Ben-Gvir says he has become more moderate in recent years. He tells his followers to chant “Death to terrorists,” replacing their previous chant of “Death to Arabs.” He still calls Kahane “a hero” but distanced himself from the rabbi’s most extreme positions.

“I have no problem, of course, with the minorities here,” he recently said in a voice message to The New York Times, after declining an interview.

But in Sheikh Jarrah, Palestinian residents blame Ben-Gvir for galvanizing the groups of Israelis who have roamed the neighborhood throwing stones, and the movements that seek their eviction. They fear his rise will cause “big harm for Sheikh Jarrah and Jerusalem in general,” said Muhammad al-Kiswani, a resident of Sheikh Jarrah who said his home had been damaged by the settlers’ rocks.

As they drove to Friday prayers, al-Kiswani’s 5-year-old son, Zeinidden, leaned forward at the mention of a familiar name.

“Baba, is that — is that the man who had the gun?” Zeinidden asked.

“Yes,” al-Kiswani told his son. Returning to the interview, he added: “Our children are developing mental issues because of what’s happening.”

Some Palestinians, although fearful, predict that Ben-Gvir will do little that Israel hasn’t already done to Palestinians living under either occupation or as a minority within the state of Israel.

“Our day-to-day won’t be that different,” said Nour Younis, an activist living in Tel Aviv, Israel. “We might pay the price, sure, but we already have been paying the price with any government.”

Some Israelis, both Jewish and Arab, nevertheless hope this moment could also bring about a better future. Jewish-led leftist parties suffered a near-wipeout in the election — and to claw their way back to influence, some hope that they will be forced to work more closely with, and establish greater empathy for, the parties and narratives of the Palestinian minority.

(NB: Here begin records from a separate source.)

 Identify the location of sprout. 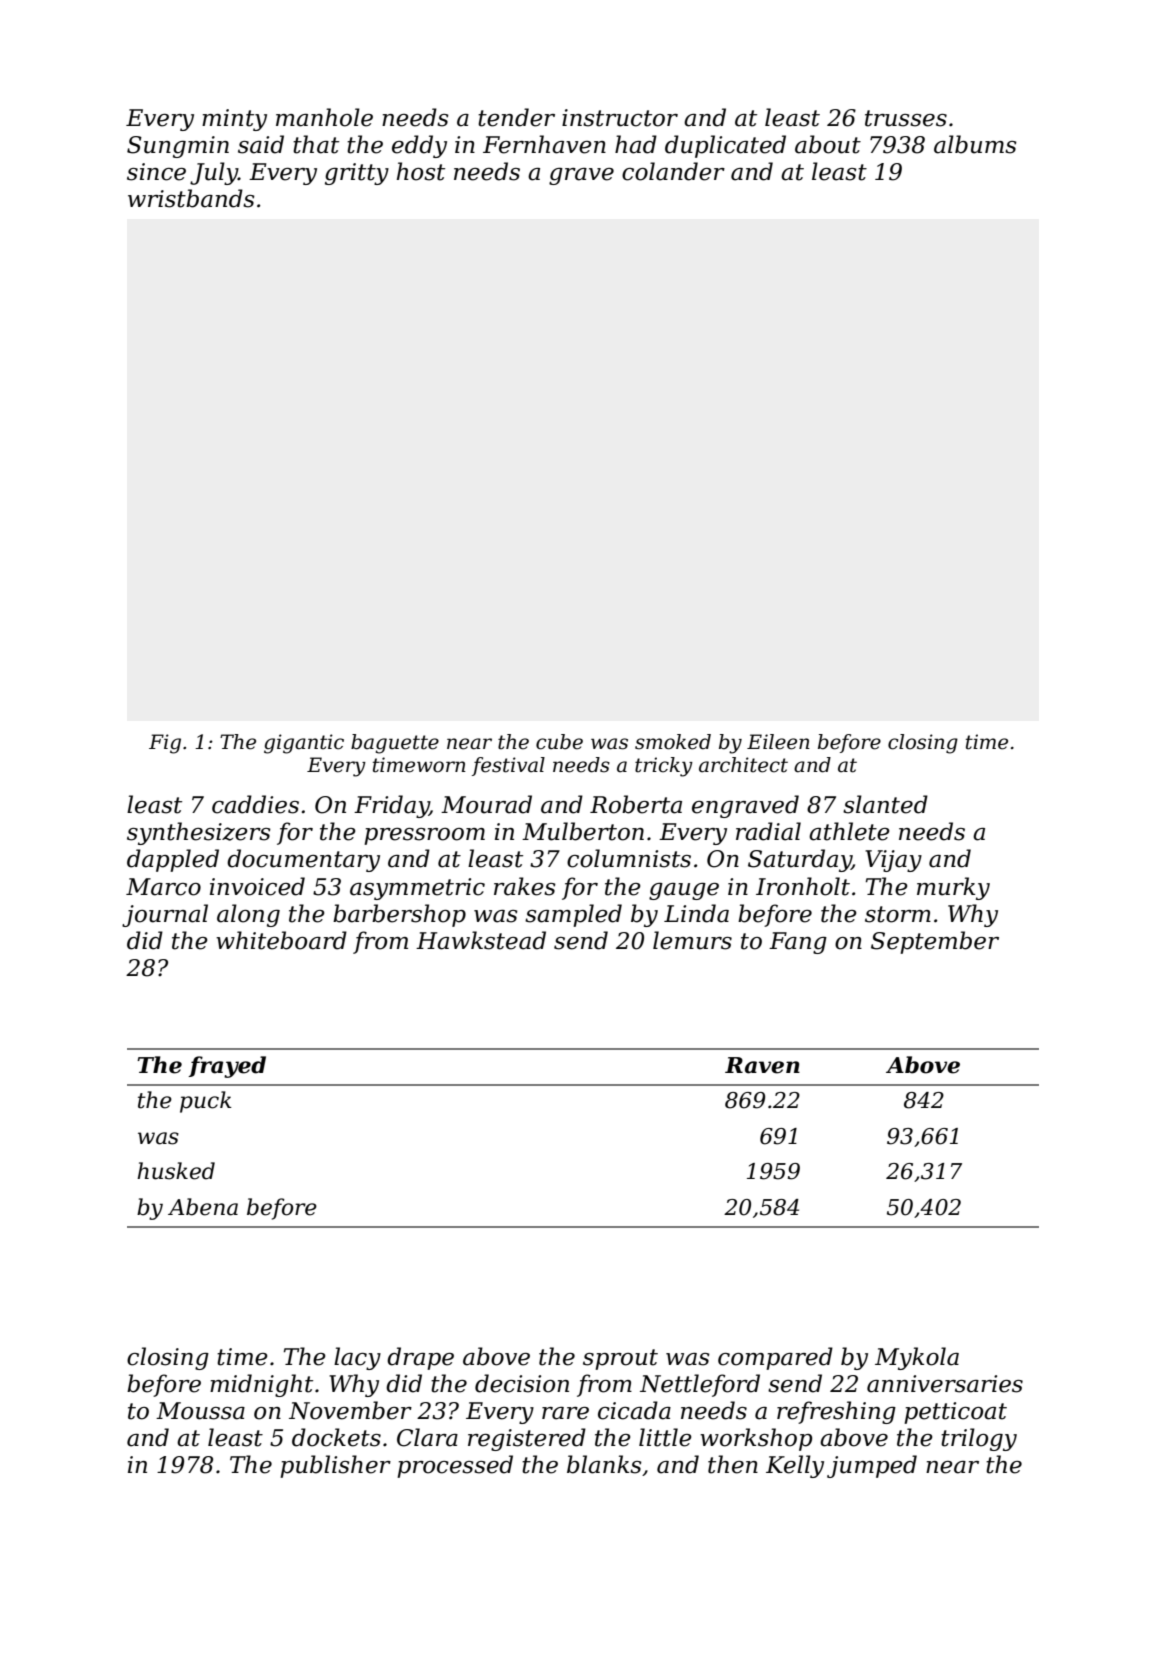
(620, 1359).
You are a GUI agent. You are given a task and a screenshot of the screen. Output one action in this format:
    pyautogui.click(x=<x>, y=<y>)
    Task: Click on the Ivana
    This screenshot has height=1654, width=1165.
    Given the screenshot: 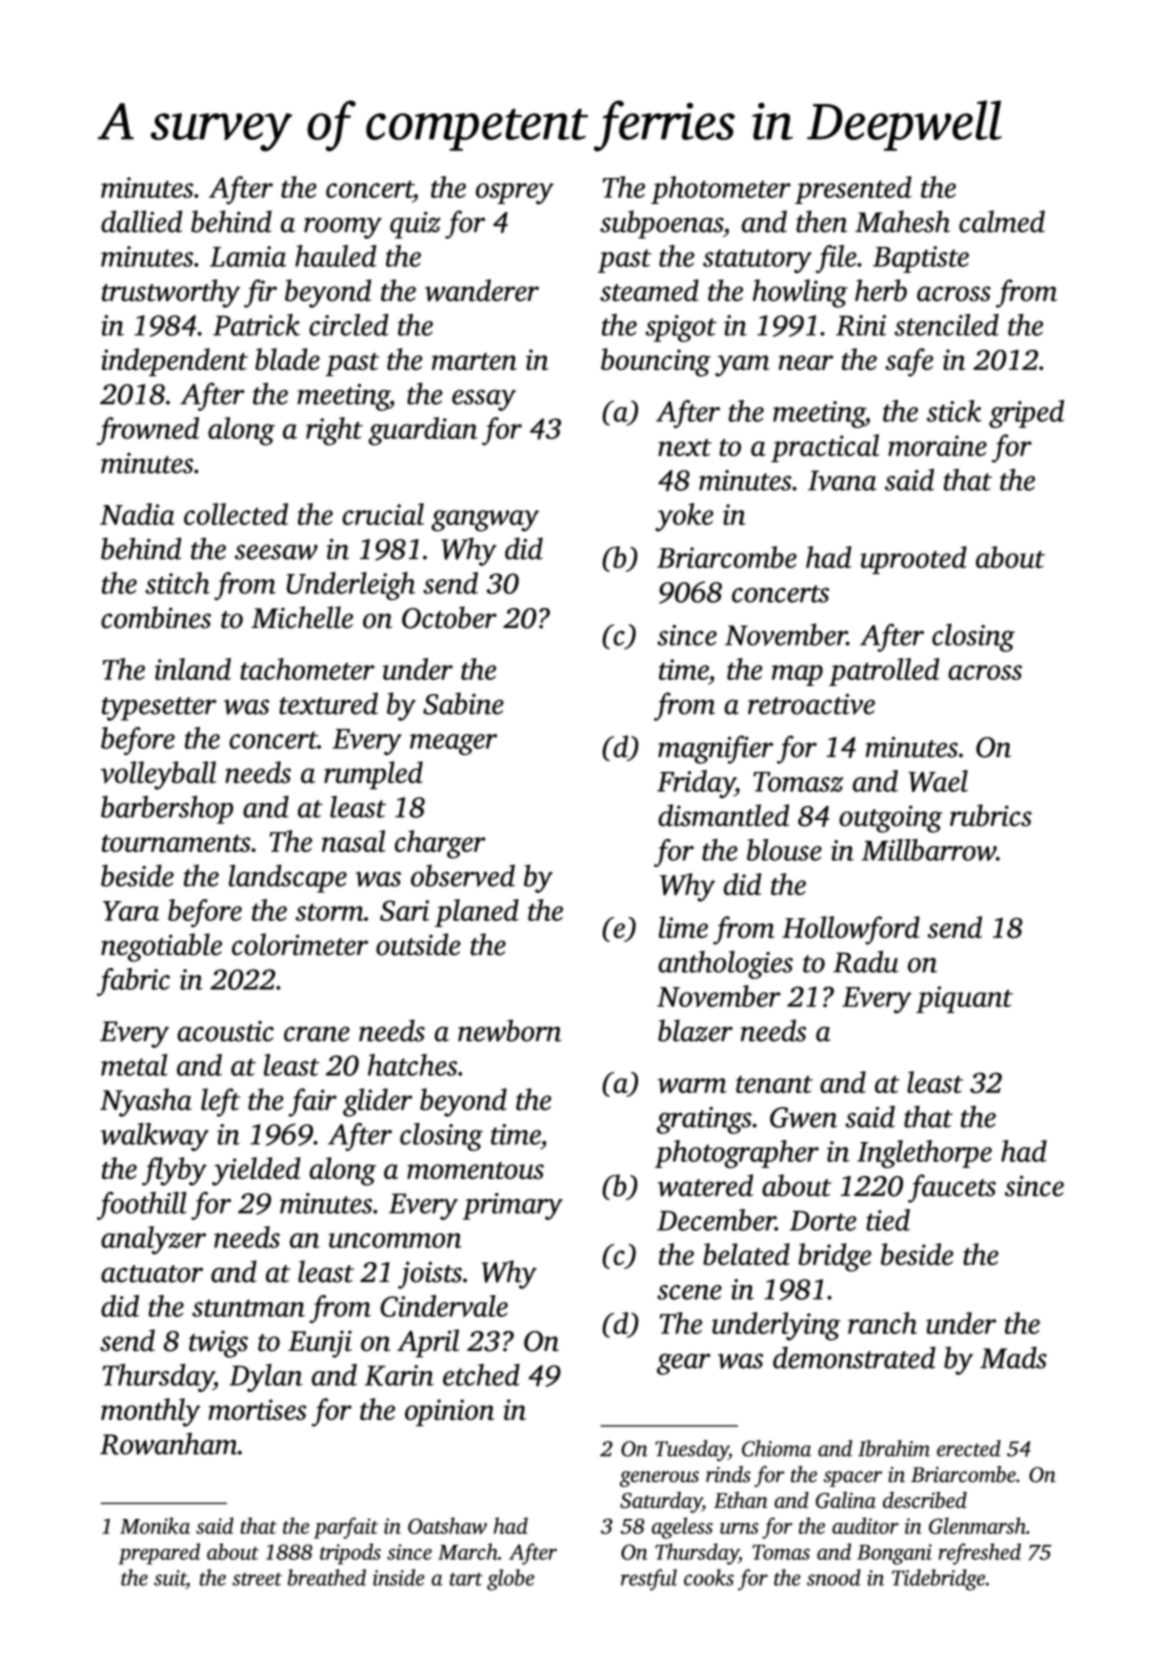 What is the action you would take?
    pyautogui.click(x=842, y=480)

“The days are also difficult for anyone who considers himself of the Zionist center-left,” said Aida Touma-Suleiman, a Palestinian lawmaker in the Israeli parliament.

“We need to think differently now,” she added. “This is not a reality we ever knew, and it requires all of the democratic forces to work together in an effort to stop the raging right.”

Others also hope the far right’s rise will bring greater international attention to Israel’s worst excesses, making them harder for the world to ignore, said Younis, the activist.

“I look at the bright side — finally, Israel’s real face will show,” she said. “When this face is exposed to the international community, I hope they finally understand that there really isn’t a true partner for peace in Israel.”

But others were less optimistic.

The world would still lack empathy for Palestinians, with or without Ben-Gvir, said Maha Nakib, a Palestinian activist in Lod, an Israeli city with a recent history of interethnic tensions.

“They don’t really care,” Nakib said. “Our eyes aren’t blue and our hair isn’t blond like the Ukrainians.”